В книге анонсирован выход новой работы г-на Адриана «Цирк и его номера». Будем надеяться, что она восполнит самый серьезный пробел рецензируемой книги: в ней почти ничего не говорится о мастерстве артистов цирка, о том, что представляли собой их номера, что нового привносил каждый из них в традиционные цирковые жанры. Перед нами только слабый, отраженный отблеск волшебного искусства, пленяющего нас в цирке.
Рассматривая в своей книге цирк не как искусство, а как «помещение с круглым манежем», автор начисто отказался от историко-художественного анализа номеров. Поэтому, вольно или невольно, он написал не историю циркового искусства, а историю капиталистического предпринимательства в области цирка.
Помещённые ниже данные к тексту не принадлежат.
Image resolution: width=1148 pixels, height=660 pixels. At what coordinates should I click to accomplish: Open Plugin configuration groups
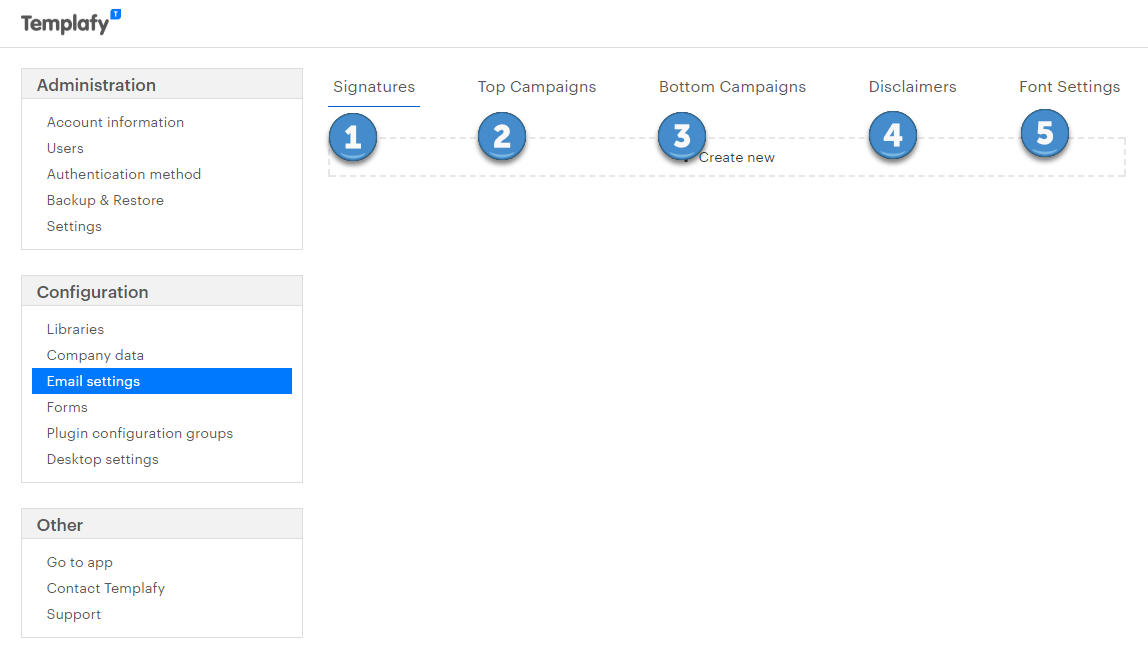click(x=140, y=432)
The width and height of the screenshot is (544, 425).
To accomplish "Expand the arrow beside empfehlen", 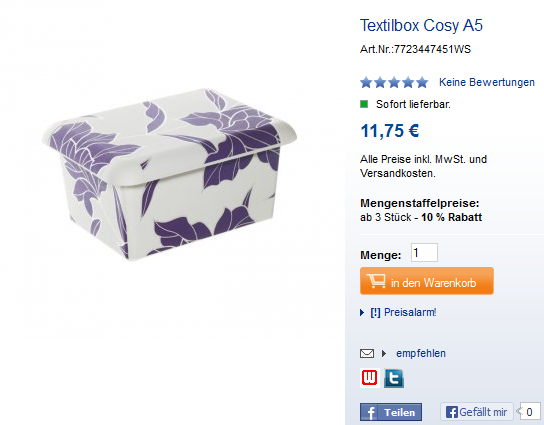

Недаром им полностью отброшены целых пять веков, в течение которых на площадях и дворах Парижа в выступлениях бродячих жонглеров и шутов постепенно формировались почти все жанры циркового искусства — акробатика, прыжки, хождение по канату, жонглирование, фокусы, дрессировка, клоунада... Рождение парижского цирка искусственно приурочивается к концу XVIII века — эпохе бурного развития капитализма во Франции.
Мы узнаем, что владелец первого стационарного цирка Филипп Астлей купил землю у бакалейщика Клода Ремонди за 16 тысяч ливров. В книге названы все антрепренеры и все обстоятельства перехода того или иного цирка от одного владельца к другому...
Слов нет, для истории дороги всякие сведения. Ведь устанавливаем же мы существенные моменты биографии Мольера по дошедшим до нас распискам. Но, если бы все наши сведения о Мольере и его творчестве ограничивались только расписками, имя великого комедиографа не прозвучало бы на весь мир. Точно так же и история антреприз может служить лишь дополнением к истории искусства. Правда, на заре предпринимательства многие антрепренеры были сами артистами, режиссерами, организаторами и педагогами, воспитавшими целые поколения мастеров манежа. Иные из них оставили по себе такую же память в искусстве цирка, какую в истории русского театра заслужили Синельников, Собольщиков-Самарин или Лентовский. Но, к сожалению, как раз об этой-то стороне их деятельности почти ничего не рассказано, но зубному врачу Ирлихту, вложившему свои капиталы в цирк «Метрополь», уделено такое же внимание, как Франкони и Медрано.
Научный метод исследования материала, с блеском примененный в работах Е. М. Кузнецова, мог бы принести немалую пользу и зарубежным исследователям истории цирка. Показ органической связи истории общественной жизни и экономики с репертуаром и приемами художественного мастерства помогает историографу не только перечислять факты, но и правильно объяснять их. Книга г-на Адриана в свою очередь натолкнет советских цирковедов на мысль о более широком использовании материалов по экономике цирка в исследованиях о его творческой истории.
На земном шаре выходит не так-то много книг о цирке. Мы рады каждой новой работе в этой области, особенно если она написана с такой любовью к своему предмету, какая чувствуется у г-на Адриана. Недостатки его книги —недостатки метода исследования. Нужно надеяться, что развитие международных контактов между цирковедами обогатит интернациональную науку об искусстве, любимом всеми народами.